[[ Reading passage, beginning ]]
31 July 2005 By Barry O'Kelly

"They have already gone away, you know," an IRA veteran
said sourly last week, ahead of the formal declaration
instructing all volunteers to hand up their arms.

The man's ironic twist on the famous remark by Sinn Féin
President Gerry Adams some years ago - "they haven't gone
away, you know'' - reflects the unease felt by some
republicans about the behind-the-scenes moves leading up to
last week's historic announcement that the IRA was to end
its armed campaign and dump its weaponry.

The IRA's estimated 600 volunteers, minus a handful of
exceptions, are expected to abide by last Thursday's
instruction, an extraordinary achievement, owing as much to
clever internal manoeuvring as it does to the persuasive
powers of Adams and the electoral gains of Sinn Féin.

The manoeuvres have been slow, almost imperceptible at
times. But the IRA which declared an end to armed struggle
was a very different organisation to the one which last
called a ceasefire nine years ago.

The membership, as of 4pm last Thursday, included at least
100 people recruited after the 1997 ceasefire. Their sole
purpose, claim those marginalised in the process, was to
shore up support for Adams's political project.

In Dublin, for instance, between 12 and 15 new volunteers
were recruited last year alone, informed republican sources
told The Sunday Business Post. One of the leading figures
in the movement in the city was a man who never saw active
service, the sources said. New recruits were also taken on
in Louth, South Armagh and Belfast, while those perceived
to be unsupportive were effectively sidelined.

At a senior level, commanders in the key republican areas
of South Armagh, Tyrone and Belfast were brought on to
dominate the Army Council which now has a distinctly
northern bias, thereby ensuring greater discipline over the
militant brigades. Tellingly, South Armagh recently had two
representatives on the seven-member council, one of whom is
a man nicknamed The Surgeon. This newspaper understands
that this veteran battalion commander, who is thought to be
responsible for the deaths of 70 people, is believed to
have grown tired of the project and stood down from the
council. However, the move did not prompt any local
volunteers to leave. The mood in the republican heartland
was one of sombre resignation following the announcement
last week. Only key local commanders had been briefed in
advance, but there was no talk of dissent or defections to
dissident groups.

One source likened the advance briefings to the Adams axis
making an address to a mirror: the key figures being
consulted were already on-message, having been appointed in
the first place by those briefing them.

"I don't have a problem with this," the source said. "Good
luck to them. You're never going to get everybody to
agree." Those not in agreement, he added, now hold little
influence in the republican movement. Or so it seems.
Gardai believe this is the great imponderable hanging over
last week's statement. The best barometer of republican
thinking on such events, an army convention attended by
hundreds of volunteers, did not take place ahead of the
announcement - it was not required after a change in IRA
rules in 1997.
[[ Reading passage, end ]]
[[ The data, beginning ]]
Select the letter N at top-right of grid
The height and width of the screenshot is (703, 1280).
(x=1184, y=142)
[[ The data, end ]]
[[ The data, beginning ]]
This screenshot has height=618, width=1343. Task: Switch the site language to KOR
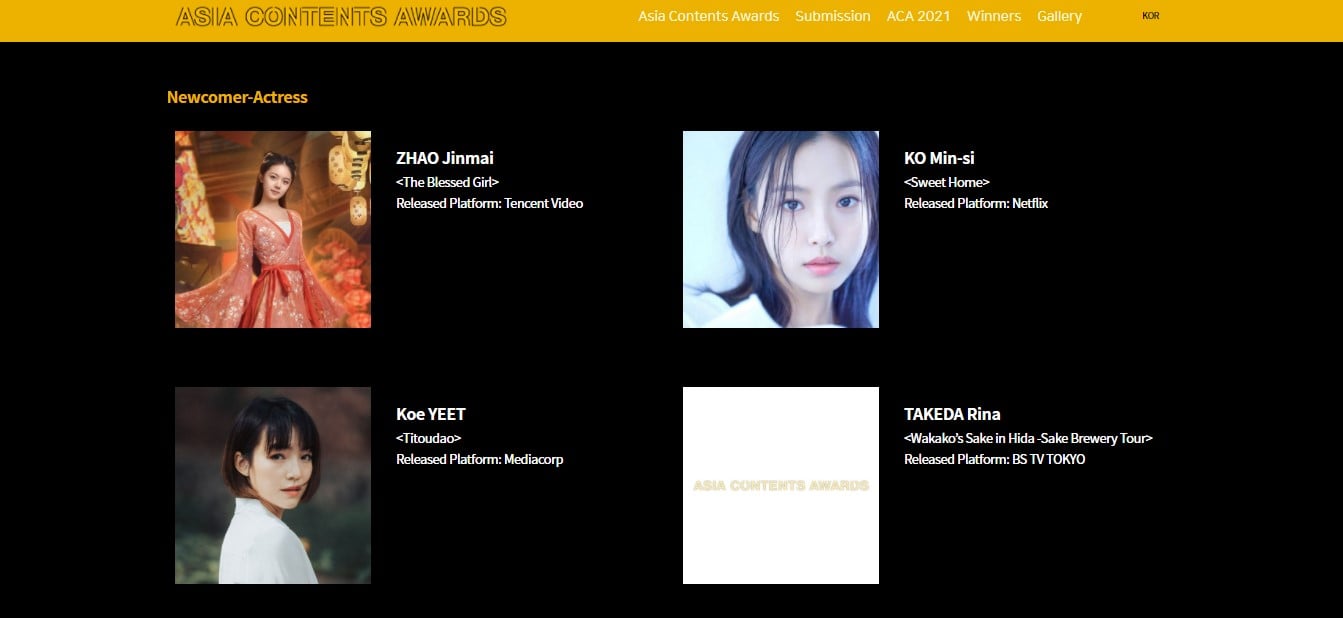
[[ The data, end ]]
[[ The data, beginning ]]
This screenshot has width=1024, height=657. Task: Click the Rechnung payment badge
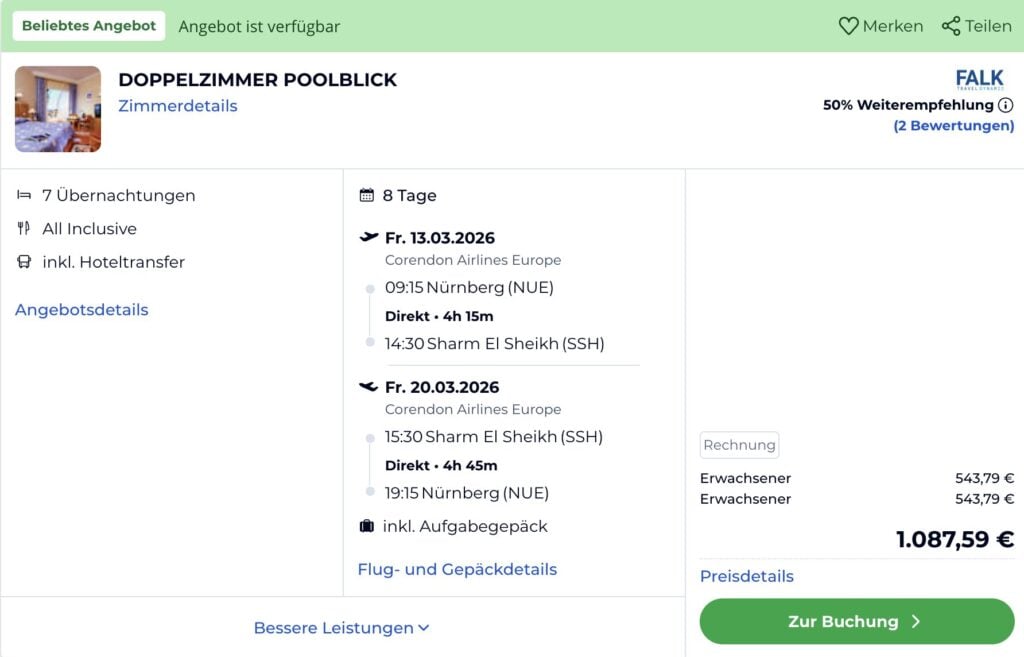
[[ The data, end ]]
## Exercise description:
Write out the passage on the IRA's end to its armed campaign, everything from "The membership, as" down to "were effectively sidelined.", replacing "Dublin" with "Cork". Work from the text only and set the entries aside.

## Answer for the task:
The membership, as of 4pm last Thursday, included at least
100 people recruited after the 1997 ceasefire. Their sole
purpose, claim those marginalised in the process, was to
shore up support for Adams's political project.

In Cork, for instance, between 12 and 15 new volunteers
were recruited last year alone, informed republican sources
told The Sunday Business Post. One of the leading figures
in the movement in the city was a man who never saw active
service, the sources said. New recruits were also taken on
in Louth, South Armagh and Belfast, while those perceived
to be unsupportive were effectively sidelined.